Functional hop test progression (thick blue line) with component sub-test

Across the episode of care, the FxlHT improved modestly from 94% to 97%, subsequently regressing to 96%. The score may be helpful in RTP decision-making based on the metrics of an ACL reconstruction [8, 10], but little is known regarding threshold measurements as applied to status-post ankle injury and rehabilitation. This improvement may be helpful in clinical decision-making regarding RTP and possible injury prevention, but in terms of RTP for ankle injuries additional tests may need to be included.
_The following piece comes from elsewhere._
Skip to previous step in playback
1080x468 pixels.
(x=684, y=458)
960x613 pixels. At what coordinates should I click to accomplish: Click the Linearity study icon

The subject also demonstrated adequate gastrocnemius and soleus strength based on single-leg calf raise performance [17]. The subject increased FOTO score from 40 to 90 (well beyond MCII of 70), and furthermore verbalized feeling “very confident” and “100%” for RTP at his discharge visit.

The FxlHT emerges as a potentially useful tool for assessing the propulsion and deceleration phases of landing, crucial for athletes involved in activities with acceleration and sprinting [18]. Immediate feedback provided by these tests aids in evaluating an athlete’s ability to control force, influencing the progression toward RTP following ankle injuries. However, the FxlHT is limited in that it does not include a lateral hop component test. Modification of the functional hop test by incorporating a lateral hop component test may therefore provide a more comprehensive assessment by having the ankle joint go through a wide range of IV and EV in a dynamic situation [4]. The lateral hop test, for example, has shown significant value in RTP decision-making following ankle injury [14]. High muscle activity is also involved with stabilizing the ankle during lateral hop tests [15]. There may be a greater sensitivity to change in overall FxlHT test results by including a lateral hop test component. It is hypothized that doing so may provide more sensitive information for clinician use in RTP decisions [8]. The criterion validity of multi-planar testing in athletes engaging in multi-plane movements, as seen in sports such as soccer and basketball, cannot be underestimated. Lateral hop testing has been argued to be at least as important to forward hop component tests as applied to the knee [15] due to the high-speed lateral movements required of these athletes. Incorporation of a lateral hop test as an additional component test in an ankle-specific functional hop test may result in greater sensitivity to change, in a more linear fashion, throughout the entirety of the rehabilitation process. Finally, it must be considered that as a case report, caution should be taken in directly applying the ideas generated into clinical practice without further study. The FxlHT may in some cases prove to be a valuable tool in making RTP decisions following ankle injury, but may be insufficiently sensitive to nuanced change without additional modification (e.g., addition of lateral hop component test), particularly in phase 3. This case study also suggests that subjects with complete ATFL tear can return to sport without surgical intervention, but rather the application of physical therapy. Future research should explore modification of the functional hop test with additional component tests in pursuit of the optimal test-item-cluster in the determination of RTP.